There’s something special about a game with no set goal, no story, no real motivation other than pure curiosity. This is the basic idea of Proteus. You’re dropped on the outskirts of a randomly generated pixel art island. There never is a waypoint telling you where to go, there isn’t an objective list, the game just expects you to find your own way, and it ultimately delivers an experience that’s liberating.
The gameplay in Proteus is rather straightforward. You’ll use the left and right sticks to move around like any other first person game, while circle is used to close your character’s eyes to go back to the main menu, and the right trigger is used to take “postcards,” which can be used to revisit that moment at a later time. X can be used to sit on the ground at any time, and the right trigger can be used to use a motion camera.
Originally a title for PC, Proteus now makes its way to PlayStation 3 and PlayStation Vita, and with it brings unique features. The Vita version has the ability to generate an island based on your location, and the PS3 version has the ability to generate an island based on the date. Vita also has the ability to change the environment by swiping the back touch screen while sitting down in the game.
The music of Proteus is nothing short of incredible. Spring time offers sounds of eagerness and excitement, while winter echoes deep sounds that help elevate the feeling of cold and isolation. Not only is there background music, but sounds for everything and anything. Animals will tease you with delightful sounds as you chase them, and when clouds arrive to deliver rain, scattered notes fill the world as the precipitation hits. The music and sound of Proteus not only illustrate how important sound can be to a game, but how much impact sound and music can be to making the actual world come to life.

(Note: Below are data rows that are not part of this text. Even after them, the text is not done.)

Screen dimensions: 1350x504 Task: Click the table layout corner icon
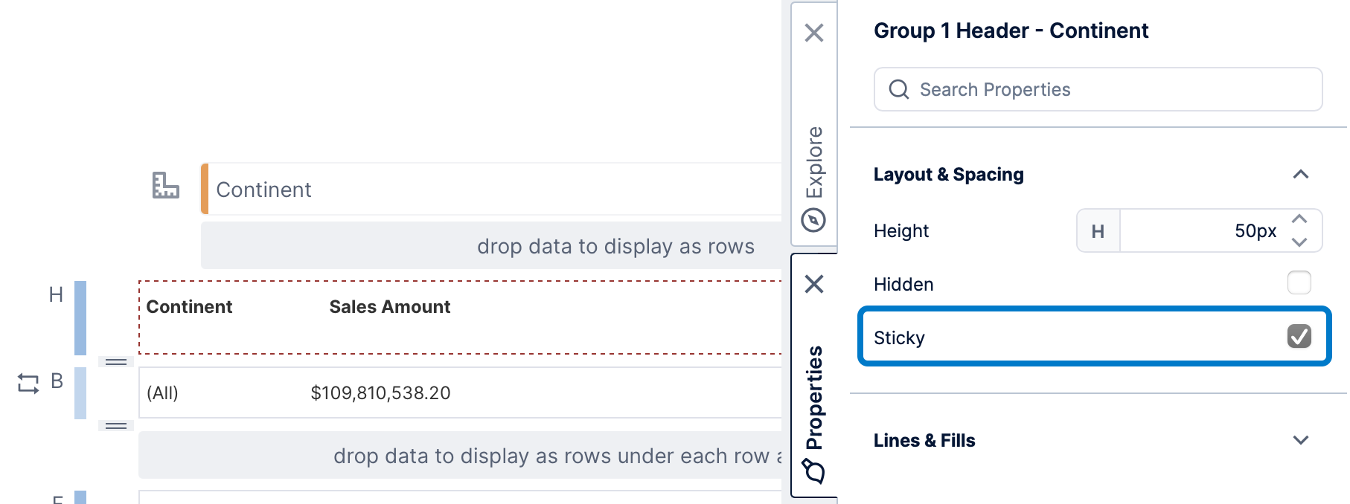pos(165,185)
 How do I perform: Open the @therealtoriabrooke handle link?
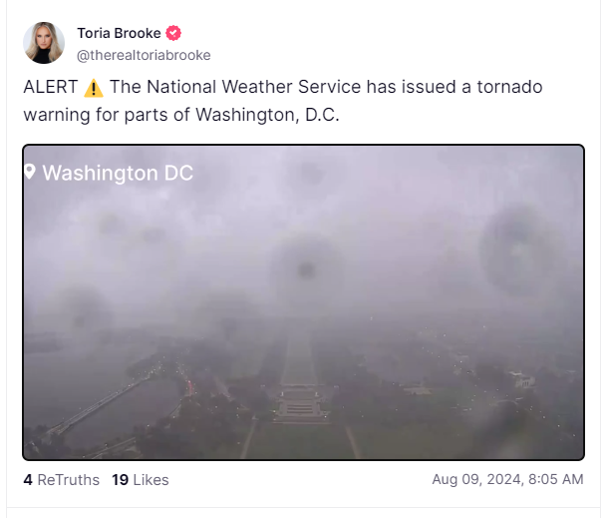click(144, 55)
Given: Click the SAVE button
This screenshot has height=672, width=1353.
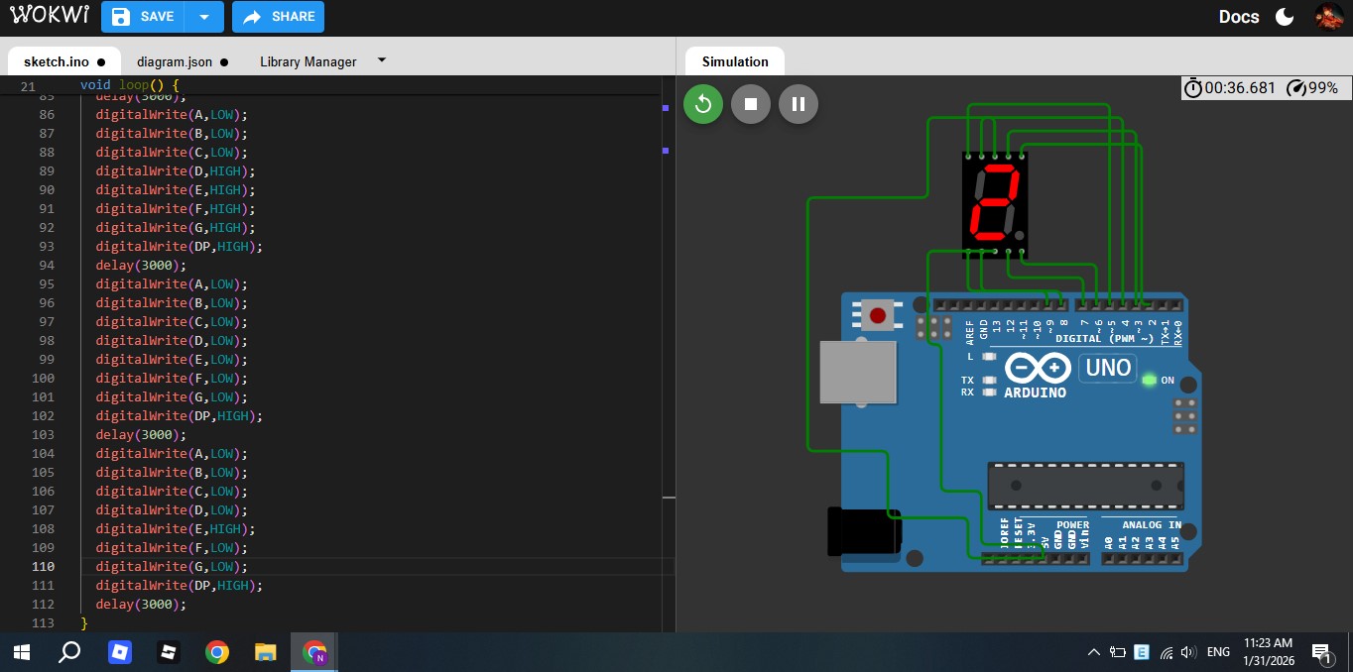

Proteus has somewhat of a level progression, where the player travels through the seasons on the island starting from spring and ending in winter, but the main draw in Proteus is the delightful world it has created. Simple events led me chasing around animals like I was a child again, and it not only brought happiness, but a calm. So many games today force the player to have a tunnel vision while playing, and it can result in ignored aspects of the game. Proteus knocks off the blinders and makes its sole mission to have the players explore how much or how little they want to.
When first dropped in the world of Proteus, you may notice the distinct visual style of the game. The pixel art used is unique, and offers a sense of personality to the island, itself. Its beauty is formed by its simplicity, and makes exploration of the island refreshing. Pixel trees will blow in the wind, clouds will envelop your surroundings, and star installations in the sky at night all help create a small but enriched world that begs to be explored and marveled. Since the island is randomly generated, new journeys can be had when starting a new game, and while most landmarks don’t vary, the random placement of everything makes each visit feel brand new.
Proteus is a fairly short game. Without exploration, you could easily go through all the seasons and get to the “end game” in about an hour. With the price tag being $13.99, some may question the overall value; although buying it on either PS3 or Vita will nab you the opposite version since it’s a cross-buy title.
Proteus won’t be for everyone. While some may find the freedom of exploration invigorating, others may find it pointless. It’s all dependent on if you appreciate going on a journey with no true motivation other than your own curiosity and desire for something new, and that’s exactly what Proteus offers: a refreshing experience unlike any other.
This review is based on a review copy of the PlayStation 3 and PlayStation Vita game Proteus by Curve Studios, distributed by Curve Digital.